Interrogé par le Wall Street Journal , le directeur de l’agence européenne qui avait perdu les 1500 clients thaïlandais, Barry Hurter, résumait ainsi : « nous leur avons dit que l’Europe est en fait plus près de ces pays que l’Afrique du Sud. Mais la leçon de géographie n’a pas aidé ».

Il y a aussi des leçons de santé à donner. Lorsqu’il a été annoncé au début du mois que le Centre de contrôle des maladies d’Atlanta rapatriait deux Américains malades afin de les soigner dans l’unité spéciale d’isolement de l’Université Emory, la réaction a été hostile : comment les autorités osaient-elles faire entrer aux États-Unis un virus aussi dangereux? Or, même les restrictions de vols dans les pays directement touchés vont à l’encontre des avis d’experts, qui rappellent que l’Ebola ne se transmet pas comme la grippe. Il faut un contact direct avec les fluides corporels du malade —le sang, l’urine, etc.— et depuis qu’on a identifié ce virus en 1976, chaque résurgence de la maladie a été bloquée dès qu’on a pu mettre les patients en quarantaine et distribuer aux travailleurs de la santé et aux familles des gants chirurgicaux en quantité suffisante.

Sans compter que si les restrictions de vol se multiplient, elles vont rendre plus difficile l’acheminement de médecins et d’équipement médical, ont critiqué ces derniers jours l’Organisation mondiale de la santé (OMS) et Médecins sans frontières. « L’OMS exprime sa déception. Il est difficile de sauver des vies si nous et d’autres travailleurs de la santé ne pouvons pas entrer. »

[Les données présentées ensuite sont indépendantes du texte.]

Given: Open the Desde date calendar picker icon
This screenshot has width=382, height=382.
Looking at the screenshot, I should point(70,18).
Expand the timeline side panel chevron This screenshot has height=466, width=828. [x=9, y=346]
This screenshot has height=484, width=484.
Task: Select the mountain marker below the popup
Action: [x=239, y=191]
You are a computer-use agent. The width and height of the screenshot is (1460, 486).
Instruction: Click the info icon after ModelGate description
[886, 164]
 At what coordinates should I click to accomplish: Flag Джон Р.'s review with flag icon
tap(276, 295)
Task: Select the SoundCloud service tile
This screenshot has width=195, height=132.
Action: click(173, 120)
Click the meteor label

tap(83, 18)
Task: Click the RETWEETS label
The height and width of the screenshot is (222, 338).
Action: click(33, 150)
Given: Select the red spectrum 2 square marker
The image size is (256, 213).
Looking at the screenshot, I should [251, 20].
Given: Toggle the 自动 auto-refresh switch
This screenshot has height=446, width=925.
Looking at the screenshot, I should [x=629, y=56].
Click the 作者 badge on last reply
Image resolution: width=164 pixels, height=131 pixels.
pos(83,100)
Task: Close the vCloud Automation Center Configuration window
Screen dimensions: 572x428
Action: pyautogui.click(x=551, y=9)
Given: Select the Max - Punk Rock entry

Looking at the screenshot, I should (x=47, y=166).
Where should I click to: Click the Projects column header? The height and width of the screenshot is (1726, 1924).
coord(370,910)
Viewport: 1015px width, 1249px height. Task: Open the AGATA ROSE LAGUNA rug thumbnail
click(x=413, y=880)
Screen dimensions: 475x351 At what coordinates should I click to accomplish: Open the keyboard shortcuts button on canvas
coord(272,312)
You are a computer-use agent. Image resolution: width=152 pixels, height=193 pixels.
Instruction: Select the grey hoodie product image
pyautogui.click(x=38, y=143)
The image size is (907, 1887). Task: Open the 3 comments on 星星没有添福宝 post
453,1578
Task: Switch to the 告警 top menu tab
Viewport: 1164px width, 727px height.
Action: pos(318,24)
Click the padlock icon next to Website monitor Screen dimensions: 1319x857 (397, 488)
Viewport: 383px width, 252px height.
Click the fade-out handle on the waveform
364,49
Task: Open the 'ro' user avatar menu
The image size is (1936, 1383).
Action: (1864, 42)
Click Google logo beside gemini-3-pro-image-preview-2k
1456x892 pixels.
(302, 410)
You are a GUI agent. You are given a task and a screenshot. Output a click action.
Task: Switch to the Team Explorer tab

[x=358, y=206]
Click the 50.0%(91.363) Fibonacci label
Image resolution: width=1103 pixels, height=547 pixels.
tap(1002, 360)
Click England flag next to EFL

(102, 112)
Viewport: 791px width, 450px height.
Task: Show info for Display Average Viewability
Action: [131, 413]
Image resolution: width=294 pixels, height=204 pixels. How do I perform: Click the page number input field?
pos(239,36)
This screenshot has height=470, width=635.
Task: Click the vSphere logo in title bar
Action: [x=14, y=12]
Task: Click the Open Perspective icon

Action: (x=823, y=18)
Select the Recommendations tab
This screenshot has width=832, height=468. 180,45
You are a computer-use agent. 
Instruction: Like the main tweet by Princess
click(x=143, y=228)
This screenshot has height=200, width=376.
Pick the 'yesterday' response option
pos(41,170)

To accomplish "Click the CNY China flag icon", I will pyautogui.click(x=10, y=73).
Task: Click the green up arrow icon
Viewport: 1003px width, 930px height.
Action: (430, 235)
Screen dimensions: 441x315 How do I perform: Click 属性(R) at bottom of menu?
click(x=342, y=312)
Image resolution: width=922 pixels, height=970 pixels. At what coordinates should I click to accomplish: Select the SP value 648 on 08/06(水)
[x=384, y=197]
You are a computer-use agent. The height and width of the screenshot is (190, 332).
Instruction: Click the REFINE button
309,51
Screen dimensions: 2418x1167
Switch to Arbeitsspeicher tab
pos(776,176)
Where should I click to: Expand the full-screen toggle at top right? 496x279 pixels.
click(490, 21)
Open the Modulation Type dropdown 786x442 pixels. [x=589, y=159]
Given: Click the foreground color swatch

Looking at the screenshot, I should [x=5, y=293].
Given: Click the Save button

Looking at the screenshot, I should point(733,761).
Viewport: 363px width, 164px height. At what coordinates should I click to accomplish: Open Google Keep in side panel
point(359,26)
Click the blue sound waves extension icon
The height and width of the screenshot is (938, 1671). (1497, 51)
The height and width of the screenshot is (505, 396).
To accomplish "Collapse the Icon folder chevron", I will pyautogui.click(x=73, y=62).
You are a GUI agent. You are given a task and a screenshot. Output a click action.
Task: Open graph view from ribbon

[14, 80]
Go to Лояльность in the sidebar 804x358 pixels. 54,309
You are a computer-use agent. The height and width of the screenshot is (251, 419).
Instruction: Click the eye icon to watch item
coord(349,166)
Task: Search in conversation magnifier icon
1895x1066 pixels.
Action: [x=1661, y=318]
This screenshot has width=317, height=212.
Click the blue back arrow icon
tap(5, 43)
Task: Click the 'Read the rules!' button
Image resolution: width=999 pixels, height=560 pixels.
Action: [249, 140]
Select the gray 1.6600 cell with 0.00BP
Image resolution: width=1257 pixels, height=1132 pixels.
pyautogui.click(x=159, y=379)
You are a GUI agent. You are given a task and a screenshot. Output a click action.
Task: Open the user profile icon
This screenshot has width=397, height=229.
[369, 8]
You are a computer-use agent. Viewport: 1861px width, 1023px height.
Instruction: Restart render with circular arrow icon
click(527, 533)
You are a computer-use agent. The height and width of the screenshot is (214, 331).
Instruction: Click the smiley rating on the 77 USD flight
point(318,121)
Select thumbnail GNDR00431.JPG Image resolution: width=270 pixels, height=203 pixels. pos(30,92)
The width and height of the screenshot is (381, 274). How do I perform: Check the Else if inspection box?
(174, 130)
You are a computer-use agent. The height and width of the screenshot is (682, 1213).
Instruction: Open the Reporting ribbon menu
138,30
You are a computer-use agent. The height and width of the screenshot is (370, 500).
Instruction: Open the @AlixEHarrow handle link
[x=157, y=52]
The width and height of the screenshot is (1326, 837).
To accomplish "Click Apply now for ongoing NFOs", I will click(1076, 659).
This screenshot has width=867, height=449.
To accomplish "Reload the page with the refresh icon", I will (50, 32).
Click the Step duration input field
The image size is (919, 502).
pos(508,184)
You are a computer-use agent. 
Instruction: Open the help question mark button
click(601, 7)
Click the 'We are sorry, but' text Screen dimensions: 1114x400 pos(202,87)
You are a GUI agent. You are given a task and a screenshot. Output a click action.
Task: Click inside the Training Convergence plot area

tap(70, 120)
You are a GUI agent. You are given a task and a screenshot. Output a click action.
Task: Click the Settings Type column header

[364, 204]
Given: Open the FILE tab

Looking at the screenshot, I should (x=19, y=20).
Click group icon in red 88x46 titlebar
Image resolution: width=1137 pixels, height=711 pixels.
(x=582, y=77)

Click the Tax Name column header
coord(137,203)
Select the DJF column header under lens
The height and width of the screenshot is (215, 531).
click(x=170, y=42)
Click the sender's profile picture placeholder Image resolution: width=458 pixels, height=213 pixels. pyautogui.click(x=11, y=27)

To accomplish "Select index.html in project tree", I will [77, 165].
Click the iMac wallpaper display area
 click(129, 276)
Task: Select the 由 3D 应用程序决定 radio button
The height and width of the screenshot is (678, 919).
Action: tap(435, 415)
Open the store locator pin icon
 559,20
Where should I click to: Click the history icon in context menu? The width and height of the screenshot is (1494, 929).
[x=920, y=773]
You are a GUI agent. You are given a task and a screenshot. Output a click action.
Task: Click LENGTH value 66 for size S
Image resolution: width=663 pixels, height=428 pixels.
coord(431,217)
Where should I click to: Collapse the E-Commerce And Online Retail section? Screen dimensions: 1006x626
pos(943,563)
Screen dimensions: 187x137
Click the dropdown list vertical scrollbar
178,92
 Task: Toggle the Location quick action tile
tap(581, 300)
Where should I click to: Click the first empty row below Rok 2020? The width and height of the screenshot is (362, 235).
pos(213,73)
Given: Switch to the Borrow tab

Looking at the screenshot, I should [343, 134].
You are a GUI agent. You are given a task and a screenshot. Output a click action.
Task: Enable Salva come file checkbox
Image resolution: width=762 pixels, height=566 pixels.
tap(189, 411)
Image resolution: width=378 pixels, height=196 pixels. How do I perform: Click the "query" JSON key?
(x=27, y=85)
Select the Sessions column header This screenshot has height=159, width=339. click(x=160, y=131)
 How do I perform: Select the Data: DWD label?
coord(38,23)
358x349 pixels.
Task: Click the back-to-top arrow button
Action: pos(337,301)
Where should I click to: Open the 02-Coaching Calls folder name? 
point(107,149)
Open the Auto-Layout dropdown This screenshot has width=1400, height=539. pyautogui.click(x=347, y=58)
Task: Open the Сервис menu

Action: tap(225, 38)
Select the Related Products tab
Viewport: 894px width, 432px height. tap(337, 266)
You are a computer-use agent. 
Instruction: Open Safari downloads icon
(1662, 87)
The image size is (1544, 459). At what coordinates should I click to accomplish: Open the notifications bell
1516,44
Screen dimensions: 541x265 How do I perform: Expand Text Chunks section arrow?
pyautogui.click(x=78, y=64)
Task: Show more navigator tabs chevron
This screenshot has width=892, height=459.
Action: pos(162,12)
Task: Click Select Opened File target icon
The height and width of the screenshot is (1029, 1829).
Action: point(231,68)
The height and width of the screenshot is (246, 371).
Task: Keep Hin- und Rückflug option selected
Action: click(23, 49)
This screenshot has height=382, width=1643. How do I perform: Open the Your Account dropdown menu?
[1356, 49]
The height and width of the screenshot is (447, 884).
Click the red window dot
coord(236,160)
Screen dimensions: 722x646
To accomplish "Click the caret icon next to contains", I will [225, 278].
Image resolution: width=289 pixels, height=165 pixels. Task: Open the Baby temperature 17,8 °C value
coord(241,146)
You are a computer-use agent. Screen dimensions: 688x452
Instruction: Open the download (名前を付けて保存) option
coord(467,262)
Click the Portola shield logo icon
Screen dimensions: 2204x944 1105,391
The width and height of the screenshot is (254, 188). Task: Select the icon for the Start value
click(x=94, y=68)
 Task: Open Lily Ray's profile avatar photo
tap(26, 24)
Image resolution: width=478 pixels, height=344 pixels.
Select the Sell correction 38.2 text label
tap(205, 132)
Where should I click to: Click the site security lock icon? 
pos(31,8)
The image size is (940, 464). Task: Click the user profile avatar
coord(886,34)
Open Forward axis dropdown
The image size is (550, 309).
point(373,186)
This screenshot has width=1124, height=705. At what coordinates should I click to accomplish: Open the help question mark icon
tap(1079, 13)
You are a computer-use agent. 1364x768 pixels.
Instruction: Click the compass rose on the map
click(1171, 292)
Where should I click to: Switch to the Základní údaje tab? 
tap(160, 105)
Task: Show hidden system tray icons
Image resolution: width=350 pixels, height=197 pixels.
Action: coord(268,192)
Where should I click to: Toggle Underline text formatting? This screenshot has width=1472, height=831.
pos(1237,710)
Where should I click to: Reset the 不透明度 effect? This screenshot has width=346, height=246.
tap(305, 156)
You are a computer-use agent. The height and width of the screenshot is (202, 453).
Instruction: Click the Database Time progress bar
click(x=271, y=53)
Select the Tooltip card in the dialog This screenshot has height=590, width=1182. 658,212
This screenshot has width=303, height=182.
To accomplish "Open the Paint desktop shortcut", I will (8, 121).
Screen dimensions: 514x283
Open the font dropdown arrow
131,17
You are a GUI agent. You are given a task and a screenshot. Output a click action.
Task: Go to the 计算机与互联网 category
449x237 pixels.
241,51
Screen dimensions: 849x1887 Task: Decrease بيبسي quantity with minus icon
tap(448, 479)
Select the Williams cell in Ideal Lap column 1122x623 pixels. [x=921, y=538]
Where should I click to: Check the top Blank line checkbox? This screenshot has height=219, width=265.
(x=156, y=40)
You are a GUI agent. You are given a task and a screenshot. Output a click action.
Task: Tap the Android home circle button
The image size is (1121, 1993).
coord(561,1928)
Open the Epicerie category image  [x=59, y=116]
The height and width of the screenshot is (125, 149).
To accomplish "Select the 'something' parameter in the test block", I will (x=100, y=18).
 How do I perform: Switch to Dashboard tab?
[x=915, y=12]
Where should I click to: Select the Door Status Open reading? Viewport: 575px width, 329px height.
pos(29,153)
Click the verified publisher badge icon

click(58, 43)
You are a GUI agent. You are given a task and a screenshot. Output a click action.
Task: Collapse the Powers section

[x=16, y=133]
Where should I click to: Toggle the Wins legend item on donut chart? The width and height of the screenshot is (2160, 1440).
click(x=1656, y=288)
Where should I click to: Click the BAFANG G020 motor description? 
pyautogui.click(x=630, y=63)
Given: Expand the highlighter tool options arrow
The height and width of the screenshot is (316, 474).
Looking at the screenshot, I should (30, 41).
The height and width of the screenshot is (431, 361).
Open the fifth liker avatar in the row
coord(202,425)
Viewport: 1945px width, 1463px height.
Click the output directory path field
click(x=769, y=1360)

L’OMS a d’ailleurs jugé bon de clarifier la question des voyages aériens dans un autre communiqué, le 14 août : « lorsque quelqu’un est atteint d’Ebola, il est si affaibli qu’il ne peut pas voyager ». L’Association internationale du transport aérien, qui représente les compagnies aériennes, déconseille elle aussi l’interruption de vols à direction de ces régions d’Afrique de l’Ouest.